ABOUT THIS EXERCISE
Reproduce the TV family values column word for word, in full.

--- EXERCISE TEXT Enclosed Below ---

TV family values
Rita Papazian
Norwalk-Citizen News


So, what will it be? Jon and Kate Plus 9? Jon and Kate Plus 10? I guess we'll have to stay tuned to see if the Pennsylvania sextuplets' parents, Jon and Kate, follow through with the rumors that they may be heading for separate lives, but come together for the sake of the children and the reported -- what is it -- a mere $47,000 an episode of their reality show?
"I'm here for the children," Jon claims to a TV audience that just can't stop watching. Neither can I. Why do we watch?

Soon, we'll have an opportunity to watch another set of parents, Jenny and Bryan Masche and their 2-year-old sextuplets from Lake Havasu City, Ariz. Can't wait for that one either. But, then, that couple's pretty new at the game. It's only been two years with their brood and only sporadic TV cameras following their household.

--- End of Enclosed EXERCISE TEXT ---
--- DATA SEGMENT Enclosed Below ---

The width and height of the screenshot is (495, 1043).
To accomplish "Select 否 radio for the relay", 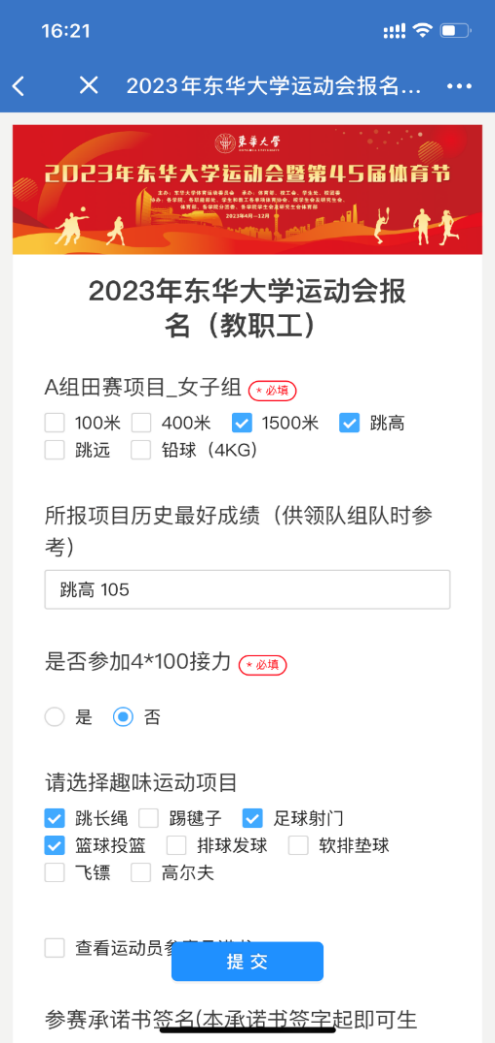I will 123,717.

--- End of Enclosed DATA SEGMENT ---

TASK SOLUTION
TV family values
Rita Papazian
Norwalk-Citizen News


So, what will it be? Jon and Kate Plus 9? Jon and Kate Plus 10? I guess we'll have to stay tuned to see if the Pennsylvania sextuplets' parents, Jon and Kate, follow through with the rumors that they may be heading for separate lives, but come together for the sake of the children and the reported -- what is it -- a mere $47,000 an episode of their reality show?
"I'm here for the children," Jon claims to a TV audience that just can't stop watching. Neither can I. Why do we watch?

Soon, we'll have an opportunity to watch another set of parents, Jenny and Bryan Masche and their 2-year-old sextuplets from Lake Havasu City, Ariz. Can't wait for that one either. But, then, that couple's pretty new at the game. It's only been two years with their brood and only sporadic TV cameras following their household.